Resumen

SOLIS, Christian y NEGRON, Luisa. Estudio bioinformático del metabolismo de Mycobacterium tuberculosis bajo condiciones de hipoxia. An. Fac. med., sep. 2008, vol.69, no.3, p.167-170. ISSN 1025-5583.

Objective: To predict by using bioinformatic tools Mycobacterium tuberculosis (MT) metabolic pathways under hypoxic conditions. Design: Biology analysis. Setting: Instituto de Química Biológica, Microbiología y Biotecnología Marco Antonio Garrido Malo Biological, Microbiologic and Biotechnologic Chemistry Institute, Faculty of Pharmacy and Biochemistry, UNMSM. Biologic material: Mycobacterium tuberculosis genes.
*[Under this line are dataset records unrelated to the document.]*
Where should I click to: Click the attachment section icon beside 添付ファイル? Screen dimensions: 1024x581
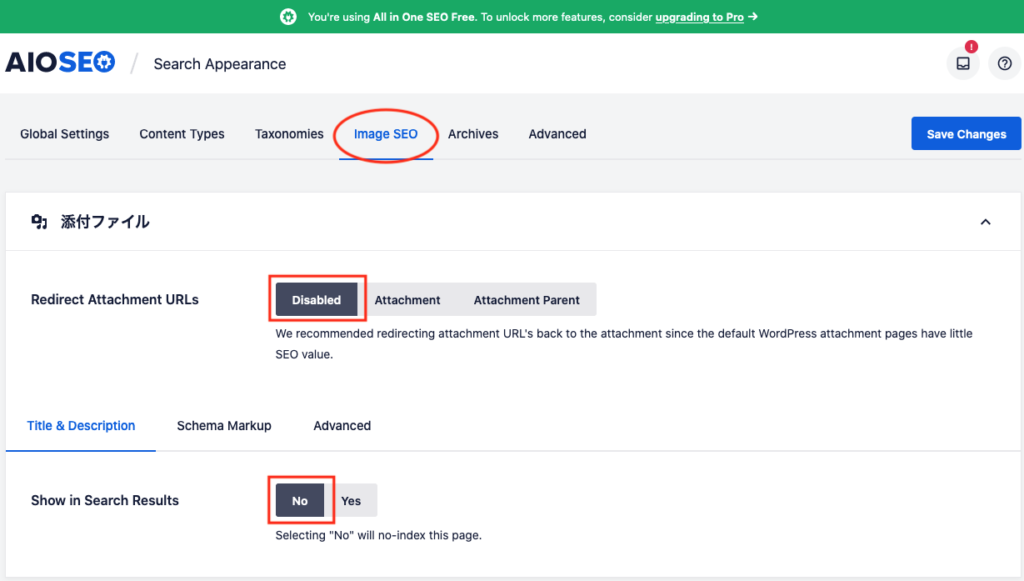[x=39, y=222]
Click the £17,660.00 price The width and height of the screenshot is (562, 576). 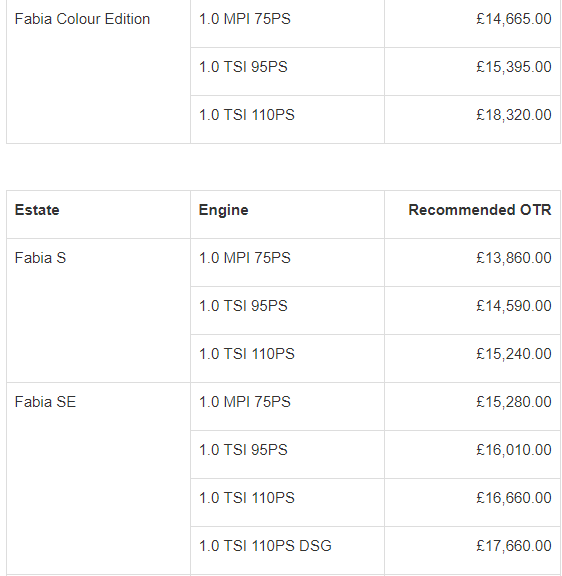click(x=514, y=546)
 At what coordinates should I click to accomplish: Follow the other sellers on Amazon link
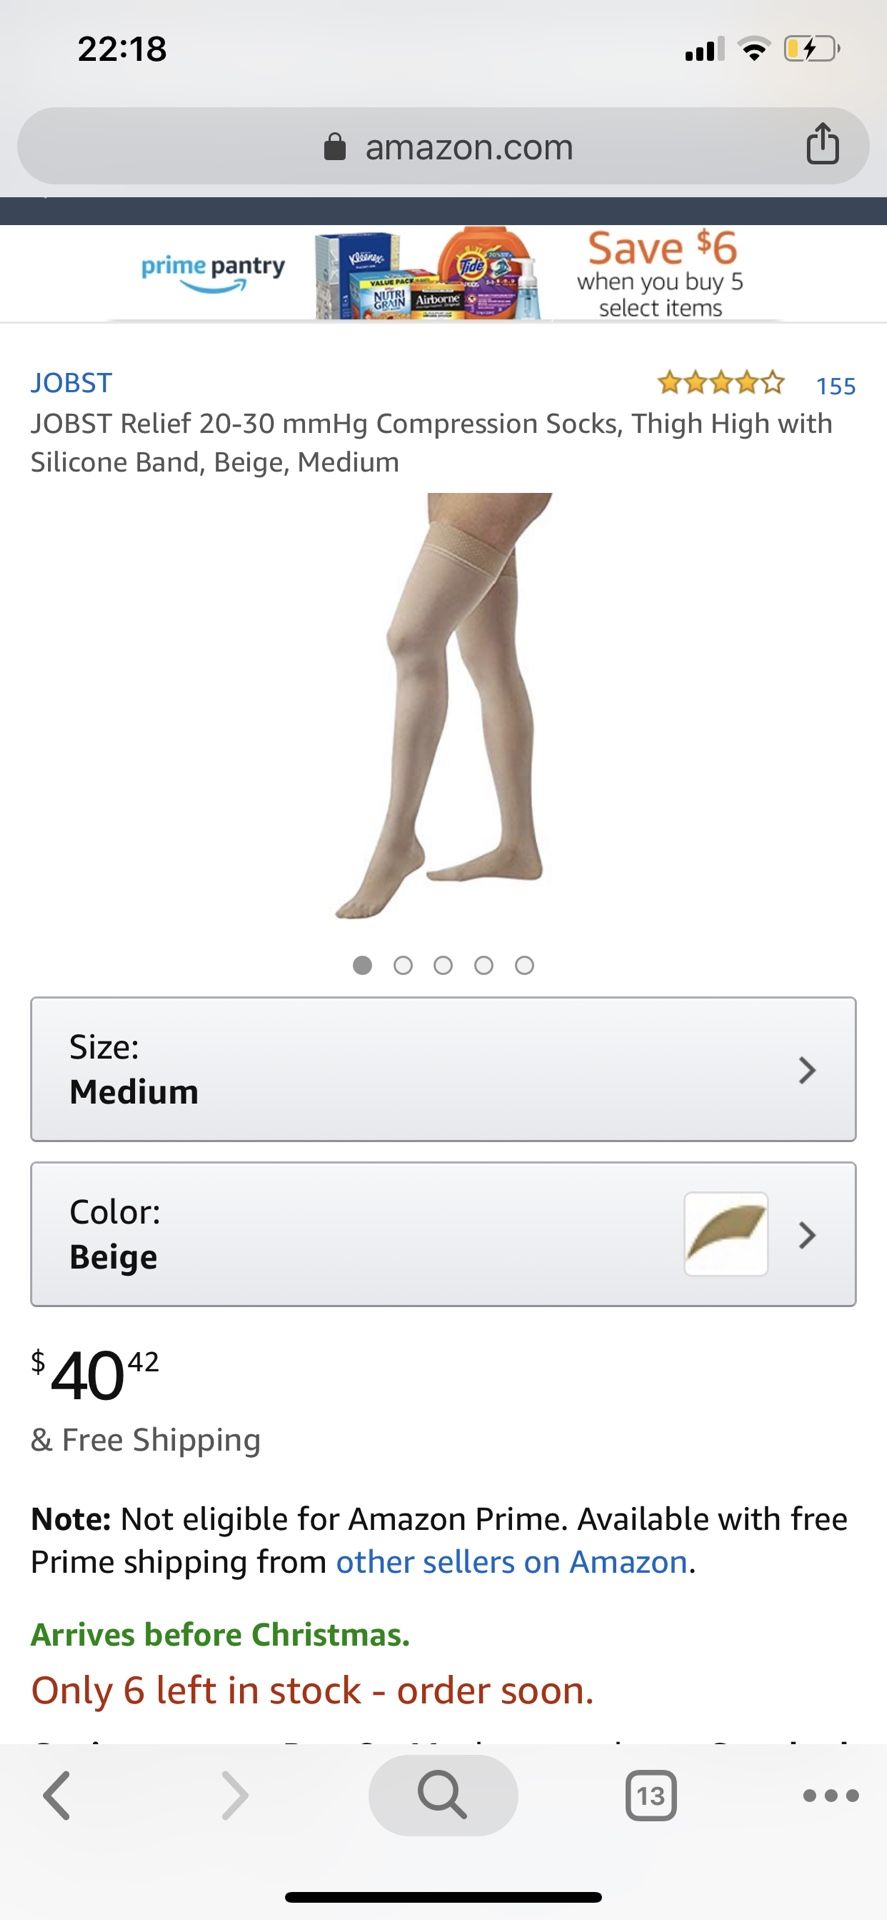pyautogui.click(x=512, y=1562)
Methods: The study began with the selection of 355 genes of MT H37Rv whose expression has been shown by other studies is induced by hypoxic conditions and 359 genes whose expression was repressed. Up and down expressed genes were comparatively analyzed, localizing genes of each group within the MT genome and predicting some physicochemical properties (isoelectric point and hydrophobic moment) for their protein products. In order to assign a metabolic or regulatory pathway to each gene, Kyoto Encyclopedia of Genes and Genomes (KEGG) and PATH-A sequence analysis tool were used. Main outcome measures: Metabolic pathways in Mycobacterium tuberculosis genes under hypoxia conditions. Results: From the initial 355 up expressed genes, it was possible to assign metabolic pathways to only 95 using KEGG and 57 using PATH-A. Conclusions: There were no differences between up and down expressed genes for their genome distribution and values for studied physicochemical properties of their protein products. The comparative analysis of the assigned metabolic pathways to down and up-expressed genes revealed that under hypoxic conditions several metabolic pathways related to ATP spent were down-expressed, being induced some genes whose proteins participate in central metabolism pathways such as the pyruvate metabolism, glycolysis and citric acid cycle.

Palabras llave: Mycobacterium tuberculosis; hypoxia; latency; metabolic pathways.